**Ziel der Aufgabe:** Tausche im Textauszug alles von „Vor dem Einstieg“ bis hinunter zu „einem Apartheidsstaat umzuformen.“ das Wort „Koexistenz“ gegen „Trennung“ aus und gib den Abschnitt so wieder.

BURKHARD BENECKEN:
CLAN-LAND
Deutschland im Jahr 2044: seit sieben Jahren regiert die ZTP (Zero Tolerance Partei) mit
absoluter Mehrheit und die massiven politischen Umwälzungen stoßen auf große
Zustimmung. So krempelte die Justizreform von 2039 den Rechtsstaat um. Man braucht keine
Richter mehr, denn die Urteilssprechung erfolgt durch das Volk bis hin zur wieder
eingeführten Todesstrafe.
Strafverteidiger können da natürlich glänzen und der smarte Ludwig van Bergen ist der
brillanteste unter ihnen. Er steht im Mittelpunkt des Politthrillers Clan-Land
von Burkhard Benecken. Der Autor ist selbst ein erfahrener Strafverteidiger mit besonderer
Expertise für die Clan-Problematik. Und die spielt eine entscheidende Rolle in diesem
schönen neuen Deutschland.
Vor dem Einstieg in die sogleich mitreißende Handlung muss auf die drastisch gewandelten
gesellschaftlichen Verhältnisse hingewiesen werden. Nach der zweiten großen
Flüchtlingswelle von 2023 und der grassierenden Clan-Kriminalität sorgte die ZTP für
klare Verhältnisse: Koexistenz statt Multikulti. Während die
Rechtskonservativen einerseits mit Fortschritten bei der Umweltpolitik wie dem Verbot von
Verbrennungsmotoren und sogar einem absoluten Vegetarismus weltweit bewundert werden, ist
die Partei zugleich dabei, Deutschland zu einem Apartheidsstaat umzuformen.
Muslime sind die Zielgruppe und die Anti-Clan-Gesetze von 2037 führen zu ihrer
Entrechtung. Es bleibt ihnen kaum noch möglich, ein normales Leben zu führen und es gibt
Berufsverbote. Hinzu kommt die Pflicht zu eingepflanzten Trackingchips eine Art
elektronischer Judenstern. Millionen dieser Menschen sind damit nur noch Bürger zweiter
Klasse: Die deutschen Muslime waren das Opfer, auf das alle Parteien sich einigen
konnten im Tausch für die grüne Wende und Frieden im Lande.

**Gegebene Informationen:**
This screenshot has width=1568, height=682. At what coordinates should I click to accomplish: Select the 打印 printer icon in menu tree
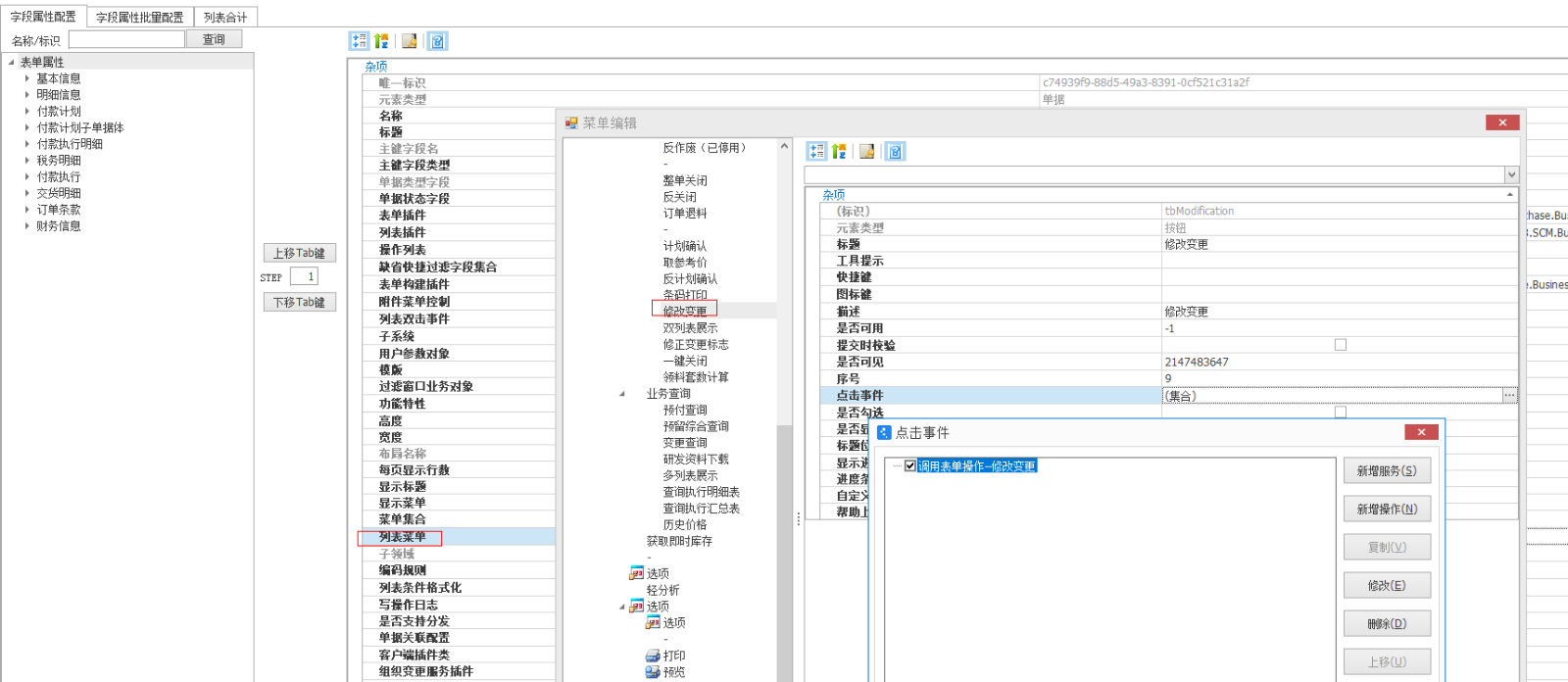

**Antwortfeld:**
Vor dem Einstieg in die sogleich mitreißende Handlung muss auf die drastisch gewandelten
gesellschaftlichen Verhältnisse hingewiesen werden. Nach der zweiten großen
Flüchtlingswelle von 2023 und der grassierenden Clan-Kriminalität sorgte die ZTP für
klare Verhältnisse: Trennung statt Multikulti. Während die
Rechtskonservativen einerseits mit Fortschritten bei der Umweltpolitik wie dem Verbot von
Verbrennungsmotoren und sogar einem absoluten Vegetarismus weltweit bewundert werden, ist
die Partei zugleich dabei, Deutschland zu einem Apartheidsstaat umzuformen.